We take a look at what the CPA means for landlords and tenants and the rights they have around it. 

24 November 2016 · Danielle van Wyk

What the CPA means for landlords and tenants

“A fair amount of confusion and dismay has become evident among landlords and tenants following the promulgation of the Consumer Protection Act (CPA) which, among other things, allows a tenant to cancel a lease immediately, no matter what the original agreement specified,” property group, Rawson stated.

This on the condition that the CPA is deemed to apply to the lease with regards to supplier (landlord) and consumer (tenant) relationships and its relevance in terms of a lease, being a fixed term agreement, accordingly, added Rawson. 

Issues with CPA
Wayne Albutt, national manager of Rawson Rentals stated: “There are landlords and agents who have not read the CPA carefully and/or do not understand its relevance and have the perception that their rights have been totally overruled and that the tenant can now do more or less what he likes, but this is not the case.”

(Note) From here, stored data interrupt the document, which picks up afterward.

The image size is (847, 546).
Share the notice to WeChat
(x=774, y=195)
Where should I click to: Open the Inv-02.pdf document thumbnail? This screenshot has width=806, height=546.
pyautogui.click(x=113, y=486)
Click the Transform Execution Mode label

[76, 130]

The tenant does in fact have the right to cancel the lease despite having signed an agreement stipulating the specified period of occupation. “Furthermore the tenant can do this without giving any legitimate reason (for example, loss of a job or sickness),” added Albutt.

However, tenants choosing to go this route are now obligated to give the landlord and/or his agent 20 business days’ notice and the landlord in turn has the right to charge a “reasonable” cancellation penalty.

Here is where issues arise, as the term “reasonable” has not be defined. “Cases already taken to the Rental Housing Tribunal, as made provision for according to the Rental Housing Act, indicate that it can cover a fairly comprehensive range of costs, as long as it is reasonable and can be proven,” added Albutt.

The landlord is however fully within his rights to recover all “reasonable costs” and losses incurred through the tenant, as per the CPA, to terminate the fixed term agreement (or lease in this case). 

“This can include the landlord’s costs of re-advertising the property, in order to replace the tenant, and if the landlord cannot replace the tenant at the same time as the current tenant moves out, the landlord is entitled to charge the tenant for lost rental,” Albutt added.

If applicable the landlord can also redeem all outstanding fees that are due to the agent.

“The landlord has to, however, be able to prove that he has done everything reasonably possible to minimise his cost and losses. An important point to note is that if the landlord does not re-rent the property at the same, or at more favourable terms and conditions, then he will lose his right to claim reasonable penalties - should the tenant dispute the costs and take this up with the Rental Housing Tribunal,” Albutt highlighted.

The new provisions of the CPA, while giving the tenant an escape opportunity, adequately protects the landlord from significant loss. The change brought about by the new act is therefore not as radical as many people have been led to believe, Rawson added.